Following Fewer People
With regard to the previous, I’ve been trying to make Twitter a healthier space for me to be in, and here’s my radical solution: follow fewer people. It seems obvious, but it never actually occurred to me until recently that I don’t need to live this way. I’ve cut my list down from 160 to 93, and I plan to continue to prune. 75 seems like a good number.
Lofi Anime Hip Hop
I’ve taken a break from listening to video game music while I work, and I now listen to lofi anime hip hop, which, yes, is apparently a genre. And it is wonderful. It is v relaxing.
Florence
This iOS game is less of a game and more of an interactive comic about falling in love. The music, the visuals, and the gameplay combine flawlessly to create a round, quieting, fulfilling experience. Oh! And it was made, in part, by the person who made Monument Valley, which is my favorite mobile game. This is a wholly different kind of thing, but just as beautiful.

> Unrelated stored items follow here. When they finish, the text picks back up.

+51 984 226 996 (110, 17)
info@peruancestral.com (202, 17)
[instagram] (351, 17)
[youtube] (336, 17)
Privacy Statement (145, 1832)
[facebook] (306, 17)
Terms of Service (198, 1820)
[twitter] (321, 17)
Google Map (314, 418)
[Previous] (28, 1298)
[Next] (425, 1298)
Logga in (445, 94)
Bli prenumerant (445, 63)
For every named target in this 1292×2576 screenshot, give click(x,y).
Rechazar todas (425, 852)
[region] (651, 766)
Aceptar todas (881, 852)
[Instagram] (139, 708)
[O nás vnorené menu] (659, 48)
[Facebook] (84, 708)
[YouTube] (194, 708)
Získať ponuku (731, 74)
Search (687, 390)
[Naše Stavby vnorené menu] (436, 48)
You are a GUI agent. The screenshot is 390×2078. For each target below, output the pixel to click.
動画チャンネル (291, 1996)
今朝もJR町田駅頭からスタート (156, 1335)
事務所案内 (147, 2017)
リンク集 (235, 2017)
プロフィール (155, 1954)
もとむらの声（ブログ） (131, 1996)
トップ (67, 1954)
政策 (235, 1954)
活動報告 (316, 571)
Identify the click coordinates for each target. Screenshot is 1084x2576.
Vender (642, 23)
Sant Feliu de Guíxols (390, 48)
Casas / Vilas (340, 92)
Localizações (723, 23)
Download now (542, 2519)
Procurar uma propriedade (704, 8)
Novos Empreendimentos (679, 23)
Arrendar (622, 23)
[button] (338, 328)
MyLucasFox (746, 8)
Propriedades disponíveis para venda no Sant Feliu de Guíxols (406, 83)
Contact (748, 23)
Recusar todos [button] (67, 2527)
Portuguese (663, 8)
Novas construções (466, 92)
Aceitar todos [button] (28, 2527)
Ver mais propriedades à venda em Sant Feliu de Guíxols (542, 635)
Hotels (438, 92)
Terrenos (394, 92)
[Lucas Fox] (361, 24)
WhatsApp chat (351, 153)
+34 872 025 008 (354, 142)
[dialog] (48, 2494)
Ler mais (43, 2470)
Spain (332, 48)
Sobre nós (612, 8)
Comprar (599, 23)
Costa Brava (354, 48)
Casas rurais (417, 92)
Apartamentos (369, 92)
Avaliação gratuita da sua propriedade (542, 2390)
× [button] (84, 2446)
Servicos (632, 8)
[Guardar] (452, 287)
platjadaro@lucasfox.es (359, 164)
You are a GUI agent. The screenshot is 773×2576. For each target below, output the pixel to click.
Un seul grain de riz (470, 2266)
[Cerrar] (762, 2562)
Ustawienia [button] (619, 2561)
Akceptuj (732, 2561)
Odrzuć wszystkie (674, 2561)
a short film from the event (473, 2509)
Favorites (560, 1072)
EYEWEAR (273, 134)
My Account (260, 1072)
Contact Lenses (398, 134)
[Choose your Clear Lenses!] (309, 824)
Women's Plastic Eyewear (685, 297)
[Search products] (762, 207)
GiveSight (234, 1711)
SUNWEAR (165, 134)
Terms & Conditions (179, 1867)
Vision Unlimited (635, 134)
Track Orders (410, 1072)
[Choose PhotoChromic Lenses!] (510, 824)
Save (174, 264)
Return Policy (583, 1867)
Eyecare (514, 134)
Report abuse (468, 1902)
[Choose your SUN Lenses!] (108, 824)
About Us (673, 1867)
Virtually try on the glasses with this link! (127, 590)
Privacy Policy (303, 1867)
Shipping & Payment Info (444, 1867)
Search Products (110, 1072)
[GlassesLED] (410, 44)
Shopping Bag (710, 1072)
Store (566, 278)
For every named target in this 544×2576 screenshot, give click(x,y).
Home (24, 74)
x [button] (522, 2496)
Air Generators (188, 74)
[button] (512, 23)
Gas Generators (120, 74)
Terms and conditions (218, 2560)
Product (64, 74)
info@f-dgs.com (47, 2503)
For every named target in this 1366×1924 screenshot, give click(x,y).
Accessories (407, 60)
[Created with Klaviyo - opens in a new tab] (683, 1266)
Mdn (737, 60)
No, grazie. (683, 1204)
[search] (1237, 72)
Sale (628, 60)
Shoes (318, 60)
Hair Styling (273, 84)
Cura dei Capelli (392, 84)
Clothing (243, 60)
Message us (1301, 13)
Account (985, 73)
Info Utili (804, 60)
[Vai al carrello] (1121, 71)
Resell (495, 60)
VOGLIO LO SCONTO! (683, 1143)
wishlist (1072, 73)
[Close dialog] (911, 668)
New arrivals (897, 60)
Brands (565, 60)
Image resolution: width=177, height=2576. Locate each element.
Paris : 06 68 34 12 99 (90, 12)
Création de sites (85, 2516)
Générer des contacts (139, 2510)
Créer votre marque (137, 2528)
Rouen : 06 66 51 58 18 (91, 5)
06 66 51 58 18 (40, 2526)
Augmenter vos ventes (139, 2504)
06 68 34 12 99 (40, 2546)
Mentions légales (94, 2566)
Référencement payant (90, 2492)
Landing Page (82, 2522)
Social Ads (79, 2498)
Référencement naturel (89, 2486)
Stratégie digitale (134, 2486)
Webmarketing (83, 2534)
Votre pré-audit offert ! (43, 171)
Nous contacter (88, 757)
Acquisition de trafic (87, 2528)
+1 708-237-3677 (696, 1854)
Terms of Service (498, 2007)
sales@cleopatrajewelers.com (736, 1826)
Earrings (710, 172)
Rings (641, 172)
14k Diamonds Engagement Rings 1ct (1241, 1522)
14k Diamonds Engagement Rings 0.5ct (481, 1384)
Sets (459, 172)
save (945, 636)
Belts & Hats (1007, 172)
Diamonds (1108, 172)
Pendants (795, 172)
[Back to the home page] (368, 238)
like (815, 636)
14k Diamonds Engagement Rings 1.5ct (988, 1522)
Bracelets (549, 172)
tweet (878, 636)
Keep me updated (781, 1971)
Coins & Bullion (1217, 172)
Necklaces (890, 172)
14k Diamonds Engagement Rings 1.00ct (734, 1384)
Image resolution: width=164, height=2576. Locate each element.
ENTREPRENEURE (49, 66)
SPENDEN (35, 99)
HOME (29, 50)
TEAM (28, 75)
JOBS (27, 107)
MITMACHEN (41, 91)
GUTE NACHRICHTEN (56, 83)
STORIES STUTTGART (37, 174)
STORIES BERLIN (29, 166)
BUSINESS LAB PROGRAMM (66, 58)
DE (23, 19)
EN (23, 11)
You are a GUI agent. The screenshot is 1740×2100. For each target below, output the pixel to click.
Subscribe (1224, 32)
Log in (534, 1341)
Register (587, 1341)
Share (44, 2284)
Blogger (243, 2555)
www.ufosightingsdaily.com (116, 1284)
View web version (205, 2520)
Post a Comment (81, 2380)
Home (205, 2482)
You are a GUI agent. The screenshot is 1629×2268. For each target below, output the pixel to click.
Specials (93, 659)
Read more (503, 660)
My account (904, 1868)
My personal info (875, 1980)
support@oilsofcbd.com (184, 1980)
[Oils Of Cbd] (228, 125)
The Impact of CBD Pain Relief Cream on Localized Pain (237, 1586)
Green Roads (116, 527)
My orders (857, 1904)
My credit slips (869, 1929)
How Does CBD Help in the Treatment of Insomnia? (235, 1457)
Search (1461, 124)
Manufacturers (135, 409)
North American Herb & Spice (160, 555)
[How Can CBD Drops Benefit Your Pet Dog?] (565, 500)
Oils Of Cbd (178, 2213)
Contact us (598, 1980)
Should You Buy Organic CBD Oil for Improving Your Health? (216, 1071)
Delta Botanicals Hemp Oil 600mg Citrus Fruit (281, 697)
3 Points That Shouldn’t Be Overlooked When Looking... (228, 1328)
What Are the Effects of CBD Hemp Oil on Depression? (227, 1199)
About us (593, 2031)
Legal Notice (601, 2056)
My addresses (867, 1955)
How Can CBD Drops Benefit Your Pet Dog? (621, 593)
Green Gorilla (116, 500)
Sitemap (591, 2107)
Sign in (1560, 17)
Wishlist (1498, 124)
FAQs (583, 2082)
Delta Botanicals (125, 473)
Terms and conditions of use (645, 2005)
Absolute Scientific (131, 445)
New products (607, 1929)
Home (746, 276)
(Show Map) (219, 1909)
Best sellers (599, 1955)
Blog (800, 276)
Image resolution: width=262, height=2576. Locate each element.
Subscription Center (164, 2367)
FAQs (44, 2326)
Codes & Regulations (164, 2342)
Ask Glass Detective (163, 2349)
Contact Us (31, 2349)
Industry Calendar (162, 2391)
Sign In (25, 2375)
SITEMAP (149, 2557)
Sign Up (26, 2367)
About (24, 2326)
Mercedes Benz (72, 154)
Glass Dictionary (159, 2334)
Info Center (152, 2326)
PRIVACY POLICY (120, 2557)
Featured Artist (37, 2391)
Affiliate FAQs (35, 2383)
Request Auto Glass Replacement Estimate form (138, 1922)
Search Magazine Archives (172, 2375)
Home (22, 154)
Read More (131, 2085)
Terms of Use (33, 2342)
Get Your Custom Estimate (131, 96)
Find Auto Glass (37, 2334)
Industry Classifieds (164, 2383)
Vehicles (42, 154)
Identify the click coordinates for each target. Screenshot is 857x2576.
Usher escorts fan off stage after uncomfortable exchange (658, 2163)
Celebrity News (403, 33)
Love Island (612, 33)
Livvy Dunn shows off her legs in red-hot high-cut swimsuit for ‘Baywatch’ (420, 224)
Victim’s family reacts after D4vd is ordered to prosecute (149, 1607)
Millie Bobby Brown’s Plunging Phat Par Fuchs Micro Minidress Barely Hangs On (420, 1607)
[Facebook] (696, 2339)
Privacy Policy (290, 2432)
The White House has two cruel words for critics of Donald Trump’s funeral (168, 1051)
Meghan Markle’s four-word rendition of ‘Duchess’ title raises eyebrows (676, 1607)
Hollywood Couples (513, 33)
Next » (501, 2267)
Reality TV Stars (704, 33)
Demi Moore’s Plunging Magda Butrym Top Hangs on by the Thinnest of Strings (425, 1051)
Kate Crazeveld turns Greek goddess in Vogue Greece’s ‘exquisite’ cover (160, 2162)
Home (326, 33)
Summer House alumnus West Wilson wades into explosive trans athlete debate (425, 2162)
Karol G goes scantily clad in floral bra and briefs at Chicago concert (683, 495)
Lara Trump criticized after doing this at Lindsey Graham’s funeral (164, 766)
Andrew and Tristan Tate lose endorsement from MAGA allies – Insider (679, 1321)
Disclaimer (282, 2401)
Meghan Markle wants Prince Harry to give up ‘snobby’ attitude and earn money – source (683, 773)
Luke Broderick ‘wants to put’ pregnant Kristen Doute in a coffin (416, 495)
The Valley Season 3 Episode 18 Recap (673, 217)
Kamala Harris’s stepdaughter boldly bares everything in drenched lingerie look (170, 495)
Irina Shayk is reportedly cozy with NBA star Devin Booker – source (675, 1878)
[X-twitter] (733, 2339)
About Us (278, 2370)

"Imposter" by Orla Gartland
There was a time last summer when I watched this video every day. The song is top-notch, and I don’t think I will ever get tired of it.
Paradoxes
This word has come across my radar twice this week. First, in this episode of Krista Tippett’s On Being, where Brené Brown talks about her love of the concept, and refers to its Latin root, paradoxum, which she explains as meaning “seemingly absurd, but really true.”
“We are not a combination of either/ors,” Tippett replies. “We are just this multitude of both/ands, at any given moment.”
The second time I bumped into it was in "The Good Room," Frank Chimero’s article about the Internet, in which he describes paradoxes as being “a sign that you are at the heart of the truth.”
So leap into the paradoxes. We’re not either/ors. We contain multitudes.
What about you? Any recommendations?